◆ **What you need to do**:
When you reach the line containing "бизнес (240, 1504)" in the entries below, begin reproducing lines exactly, and stop once the line containing "50 (80, 2563)" is done.

[Collected data entries]

——————

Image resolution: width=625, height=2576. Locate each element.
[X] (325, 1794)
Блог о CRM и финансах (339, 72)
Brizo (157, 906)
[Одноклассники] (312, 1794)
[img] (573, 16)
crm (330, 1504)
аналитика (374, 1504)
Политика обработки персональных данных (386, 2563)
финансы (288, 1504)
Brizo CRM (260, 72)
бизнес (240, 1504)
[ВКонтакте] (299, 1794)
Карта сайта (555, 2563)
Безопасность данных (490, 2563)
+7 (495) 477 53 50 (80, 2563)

——————

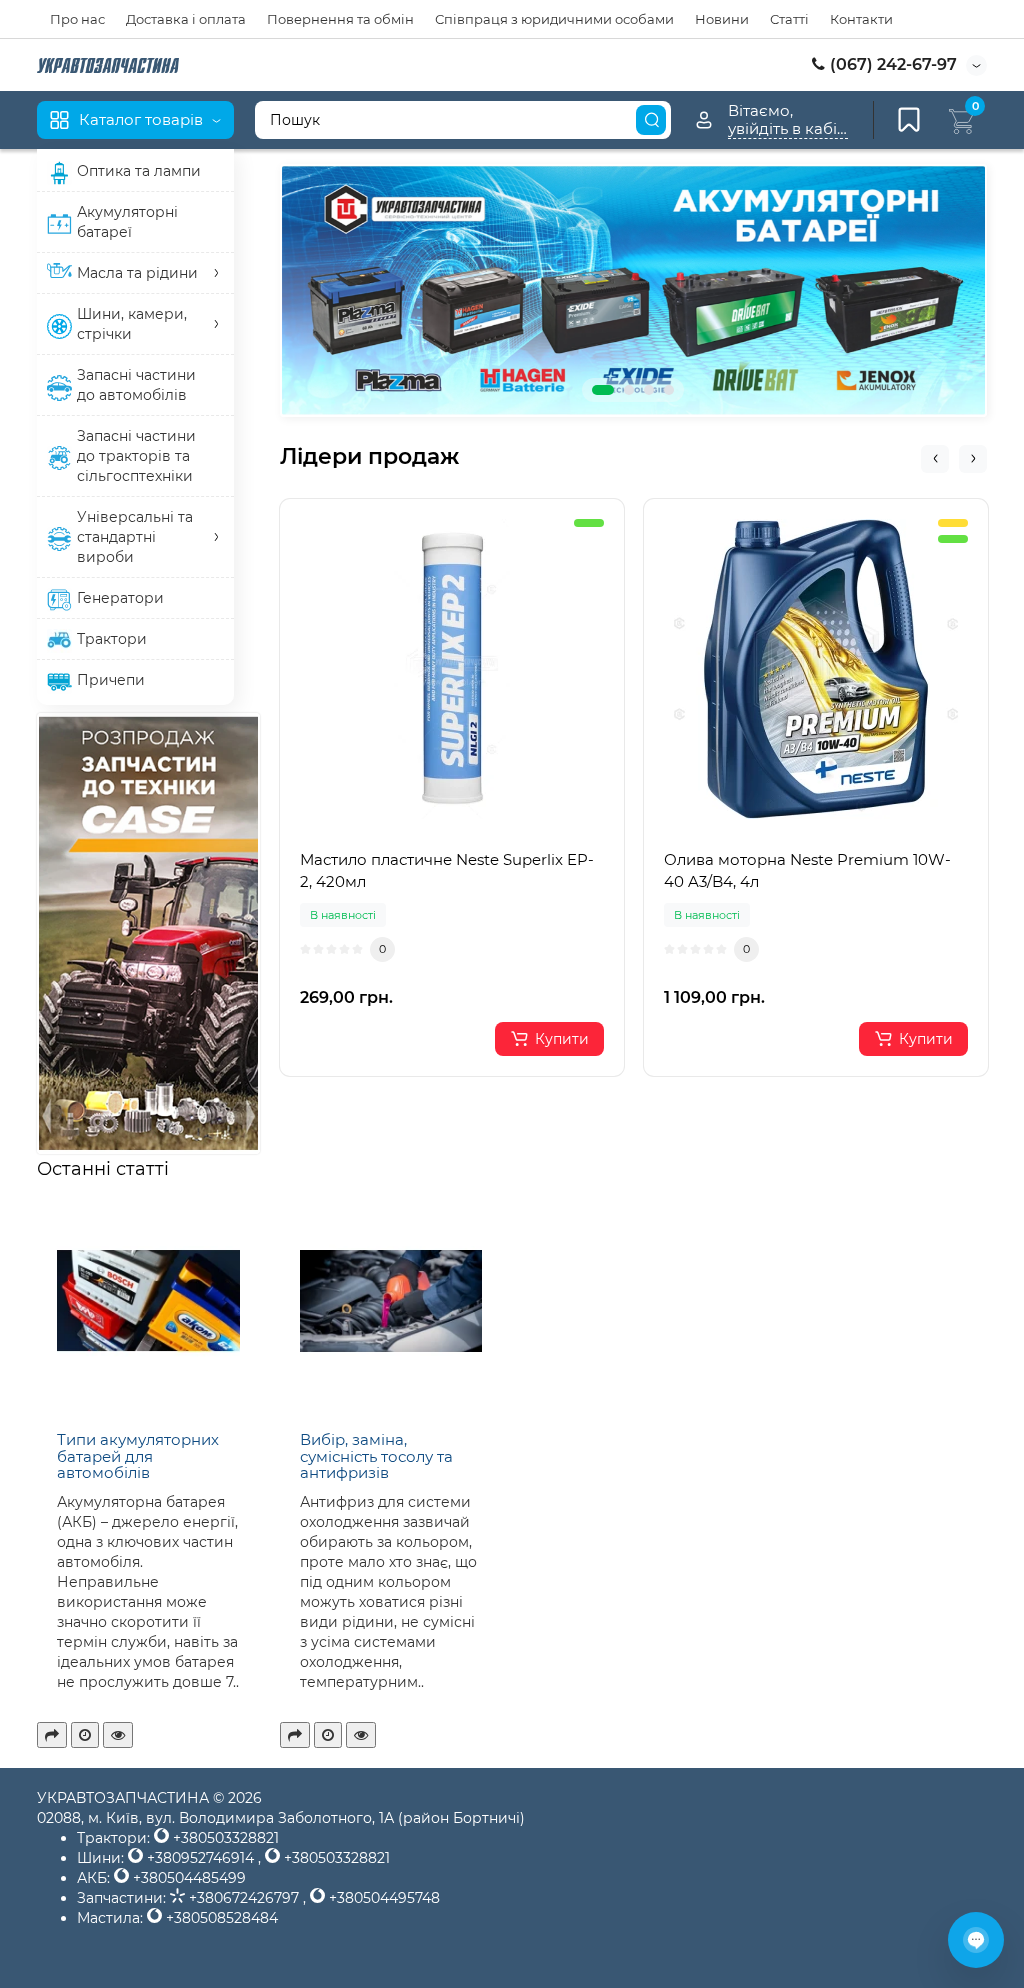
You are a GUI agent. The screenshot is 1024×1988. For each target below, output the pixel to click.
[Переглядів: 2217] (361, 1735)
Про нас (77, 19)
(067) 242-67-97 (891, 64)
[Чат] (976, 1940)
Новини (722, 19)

——————

◆ **Exercise response**:
бизнес (240, 1504)
[ВКонтакте] (299, 1794)
Карта сайта (555, 2563)
Безопасность данных (490, 2563)
+7 (495) 477 53 50 (80, 2563)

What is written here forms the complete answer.